▸ **Metin bölümü**:
◇ ◇ ◇
Kesikbaş, "Proje şu anda tam hızlanmış durumda. İstimlak çalışmaları yapılıyor. Demek ki kentin büyümesi, gelişmesi bazı insanların işine gelmiyor. URAYSİM, 50 milyon avroluk bir proje. Aynı zamanda bir mükemmeliyet ve AR-Ge merkezi. 11. Kalkınma Planı içine alındı. Bununla birlikte 400 kilometre hıza çıkabilen tüm tren setlerinin testlerinin yapılabileceği bir merkez" diye konuştu.
"Türkiye hızlı tren de üretir, tramvay da..."
Celalettin Kesikbaş, "Bize halen "Türkiye'de hızlı tren mi üretiliyor ki, testleri yapılsın" diyor. Evet üretilecek. İnsanlar maalesef halen Türk mühendislerine inanmıyorlar. Türk insanına, Türk şirketlerine inanmıyorlar. Eskişehir sanayisi olarak neler üretiyoruz bir hörseniz. Türkiye bugün hızlı tren de üretir, tramvay da üretir. Tramvaylar yurtdışından geleceğine burada üretilir. Bu bir süreç. 2 sene sonra üretilir, 3 sene sonra üretilir... Ama mutlaka ürtilecek. Bunun altyapısı için URAYSİM projesi yapılıyor" dedi.
◇ ◇ ◇
▸ **Yönergeler**:
a) URAYSİM projesini anlatan metinde Kesikbaş'ın, insanların inanmadığını söylediği her şeyi sıralayın.
b) URAYSİM projesini anlatan metni, son cümlesinin ardından aynı konuşma akışıyla ilerletin.
Kayıtlar, metinden bağımsız başka bir kaynaktan alınmıştır.

▸ **Sağlanan kayıtlar**:
◇ ◇ ◇
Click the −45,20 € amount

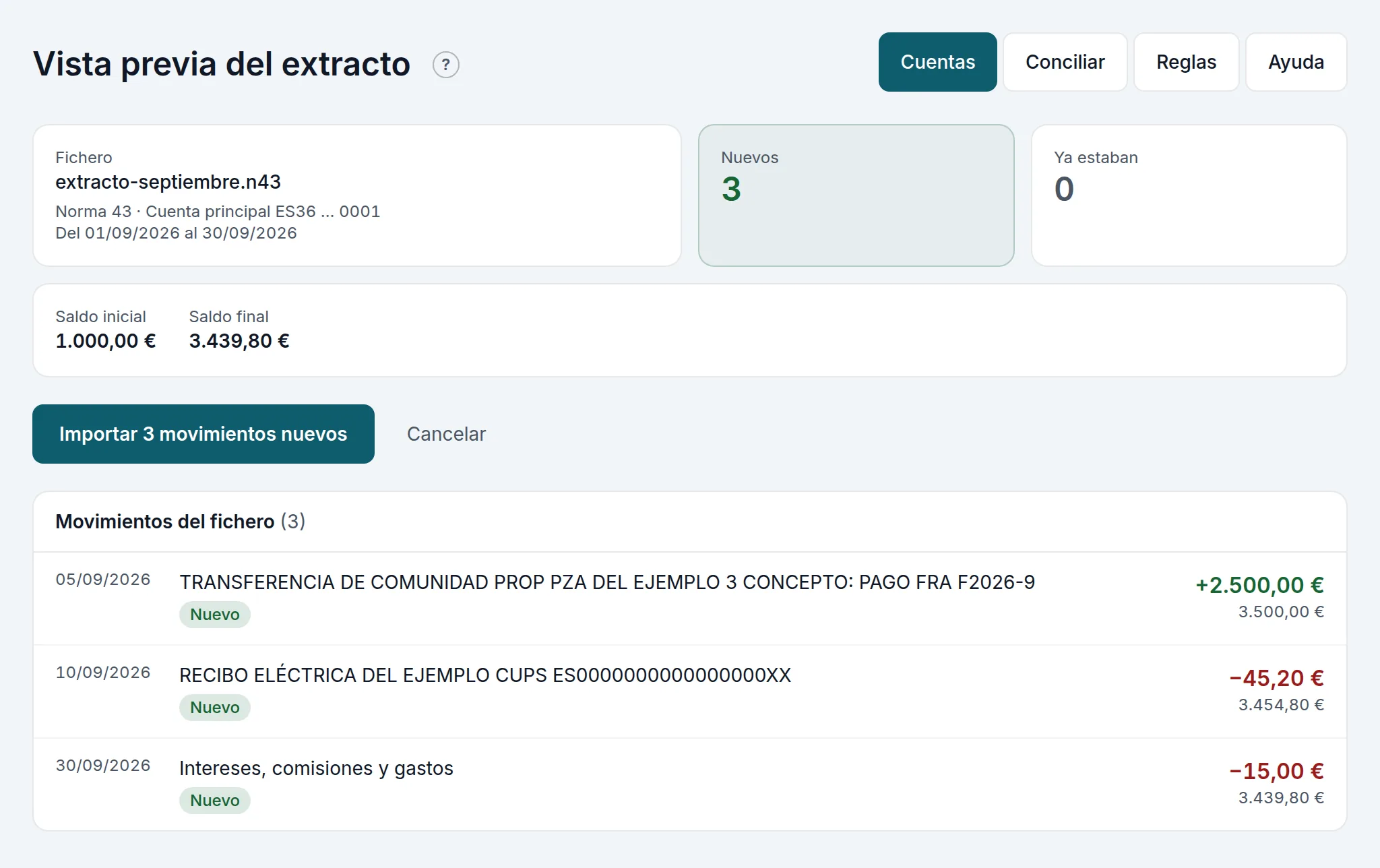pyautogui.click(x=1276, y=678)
◇ ◇ ◇
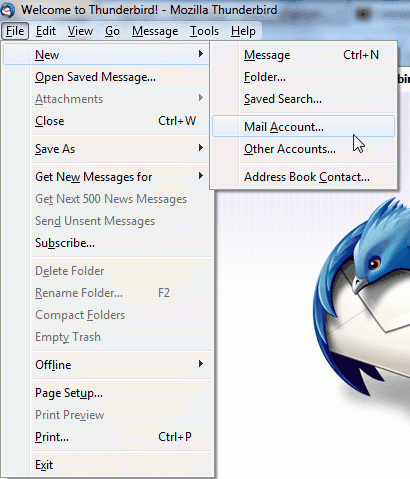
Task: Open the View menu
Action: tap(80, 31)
◇ ◇ ◇
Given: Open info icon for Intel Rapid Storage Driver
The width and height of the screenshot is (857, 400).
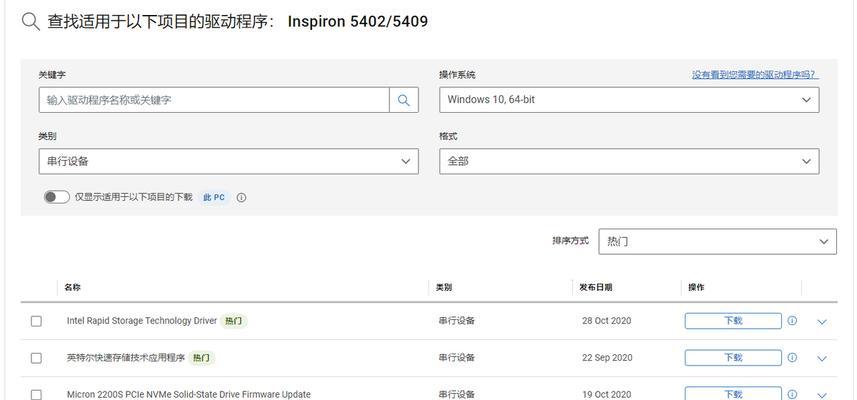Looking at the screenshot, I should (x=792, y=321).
◇ ◇ ◇
▸ **Görev çıktıları**:
a) Türk mühendisleri, Türk insanı, Türk şirketleri

b)
"Eğer Eskişehir bugün projeyi bırakırsa, diğer iller anında kapar"
Kesikbaş, "Burası bir AR-GE merkezi... Eğer 2023'te hızlı tren üretilecekse, Eskişehir'e bu üretimin gelmesiyle ilgili en önemli etkenlerden biri olur URAYSİM. Yoksa, Ankara, Bursa, Konya... Bu projeye herkes talip. Bugün bırakırsanız hap diye kaparlar. Çünkü bu projeye sahip olan, çok kuvvetle muhtemel ileride hızlı trenlerin üretimi, tüm çekilen araçların üretimiyle ilgili bir merkez olabilir. Otomobil sektörü ile ilgili bir dönemi ıskaladık Eskişehir'de, mobilya sektörü ile de ıskaladık, o trenleri kaçırdık... Eskişehir en azından bu treni kaçırmamalı" diye konuştu.
"550 bin dönüm içinde, sadece 700 dönümlük alanda..."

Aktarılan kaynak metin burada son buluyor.